[Source records]
********************
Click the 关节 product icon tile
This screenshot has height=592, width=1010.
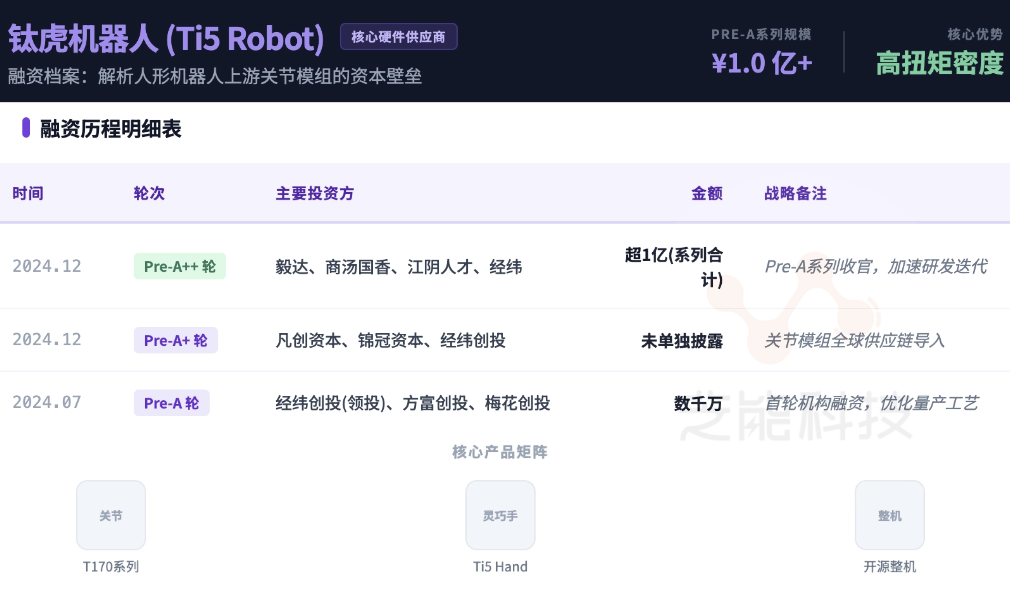111,515
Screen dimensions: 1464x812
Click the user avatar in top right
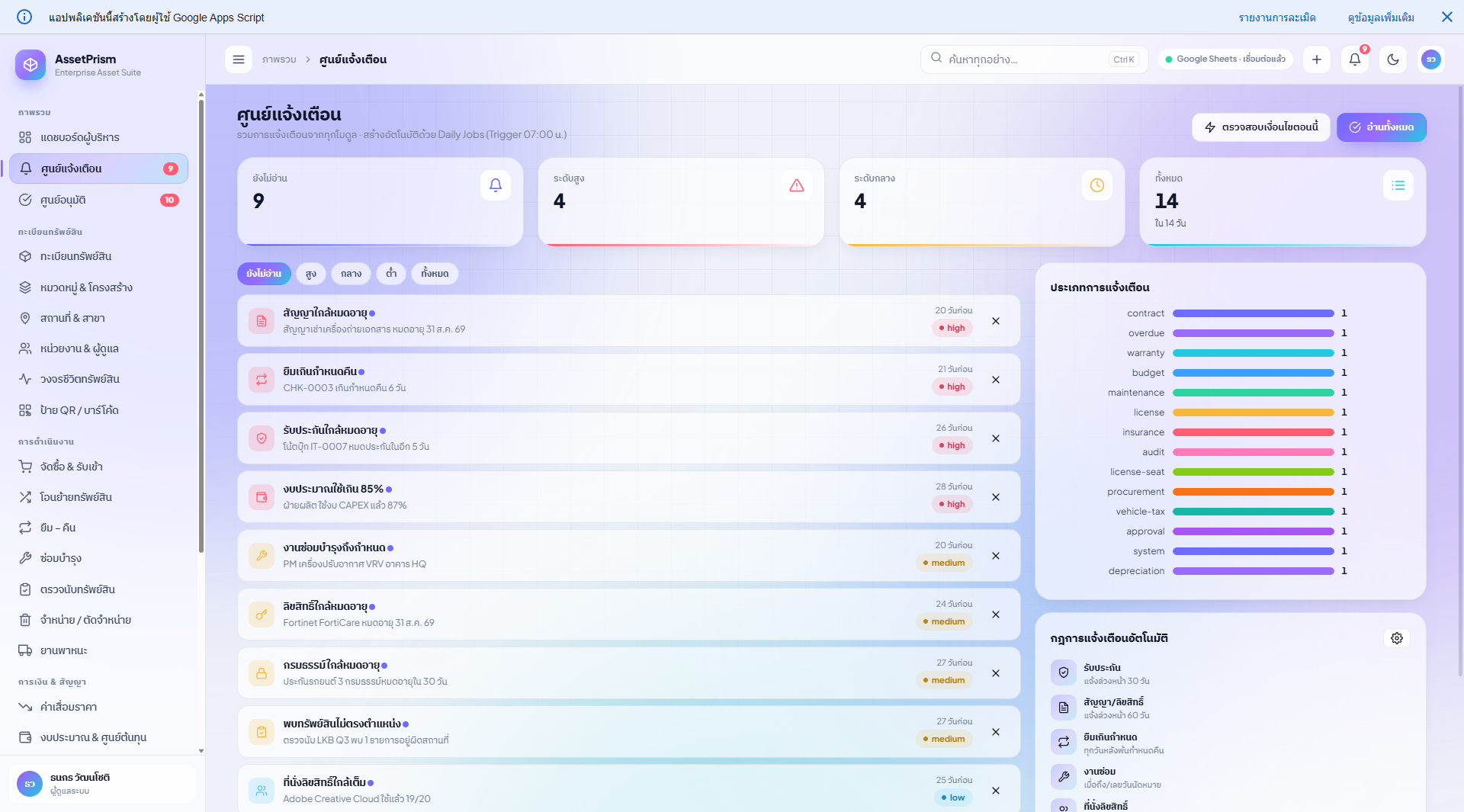click(x=1431, y=59)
********************
Exercise goal
Output, exactly and without pictures, the span of lines that starts at the line containing "Screen dimensions: 1464x812" and ends at the last line above.

The answer
Screen dimensions: 1464x812
Click the user avatar in top right
click(x=1431, y=59)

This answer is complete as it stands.